======== Given text ========

1. Prevalence of peripheral artery disease (PAD) has increased by 23.5% between 2000 and 2010, and now affects over 202 million people globally.
2. More than two-thirds of people living with PAD live in low- and middle-income countries.
3. Change in PAD prevalence is greatest in those older than 80 years of age, with a rise of more than 35% in one decade.
Evidence Rating Level: 1 (Excellent)
Study Rundown: Lower limb peripheral artery disease (PAD) is the third leading cause of atherosclerotic vascular morbidity after coronary heart disease and stroke. However, to date there has not been a significant study to determine the worldwide and regional prevalence of PAD.
The results of this study reveal a rapid rise in the prevalence of PAD from 164 million in 2000 to 202 million in 2010 for a net increase of 23.5%. This rise was seen in both high and low-middle income countries with no significant difference in age-specific prevalence. However, in high-income countries, those diagnosed with PAD were equally likely to be men and while those diagnosed in low-middle income countries were more likely to be women. Finally, of 15 risk factors analyzed, there were several associated with significantly increased odds of PAD development: current or former smoking status, history of another cardiovascular disease (e.g. CHD and stroke), diabetes, hypertension, and hypercholesterolemia.

======== Given information ========

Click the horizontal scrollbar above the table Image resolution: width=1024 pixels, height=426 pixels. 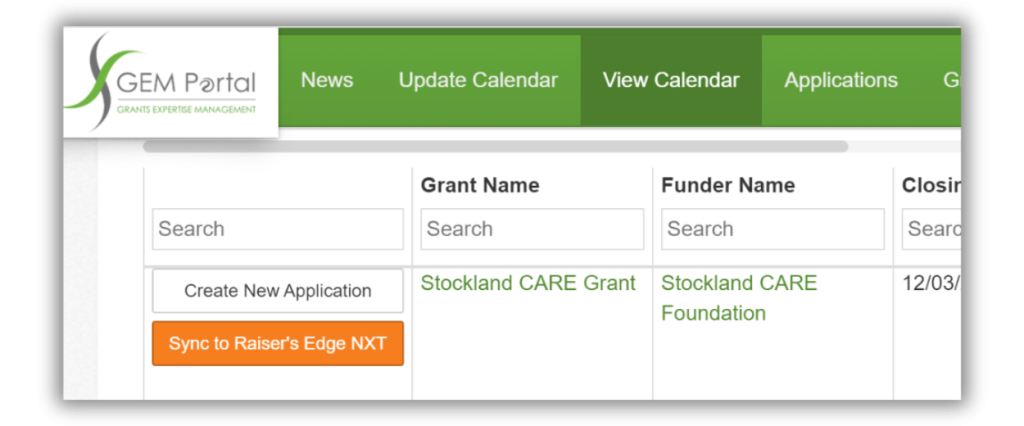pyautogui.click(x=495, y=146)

========
======== Given information ========

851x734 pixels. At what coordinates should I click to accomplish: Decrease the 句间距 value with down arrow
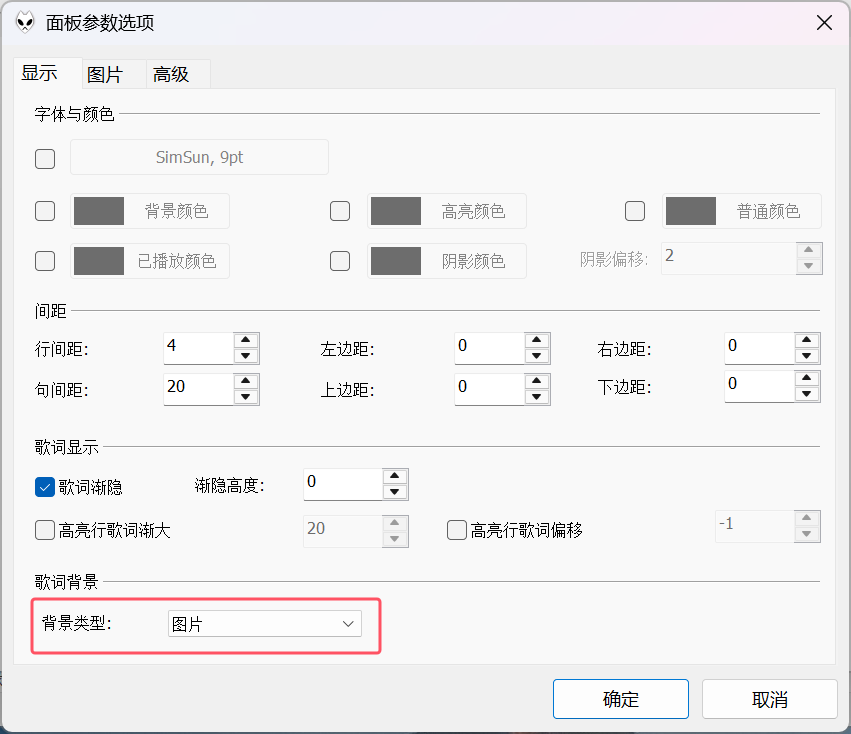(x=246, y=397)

========

* Exercise A
According to the peripheral artery disease text, where does lower limb PAD rank as a cause of atherosclerotic vascular morbidity?
* Exercise B
Pick up the peripheral artery disease text after its last sentence and keep writing.
The entries have nothing to do with what follows.

* Response area A
It is the third leading cause, after coronary heart disease and stroke.

* Response area B
The study is the first large scale report that has sought to determine the global prevalence of PAD and determine significant risk factors for development of PAD based on regional factors. Limitations at this time include the quality of data from some regions and that this study has a limited number of countries included. While this is the largest study to date studying global PAD prevalence, its findings based on data from 19 countries, which may or may not be truly representative for the world (e.g. this study included data from only 1 South American country).
Further, this study provides no follow-up data regarding outcomes of PAD in these differing global settings. Thus, it remains difficult to determine what impact this rise in prevalence has on global public health.
Relevant Reading: The impact of peripheral arterial disease on health-related quality of life in the Peripheral Arterial Disease Awareness, Risk, and Treatment: New Resources for Survival (PARTNERS) Program
Lead author Professor Gerry Fowkes speaks to 2 Minute Medicine: University of Edinburgh, United Kingdom
“PAD has become a global problem in the 21st century and can no longer be regarded as a disease that affects mostly HIC. The dramatic growth in PAD is already a major public health challenge due to loss of mobility, diminished quality of life, and the significantly increased risk of heart attack and stroke. As the world’s population ages, PAD will become substantially more common, and there is an urgent need to assess treatment and prevention strategies in both HIC and LMICs.”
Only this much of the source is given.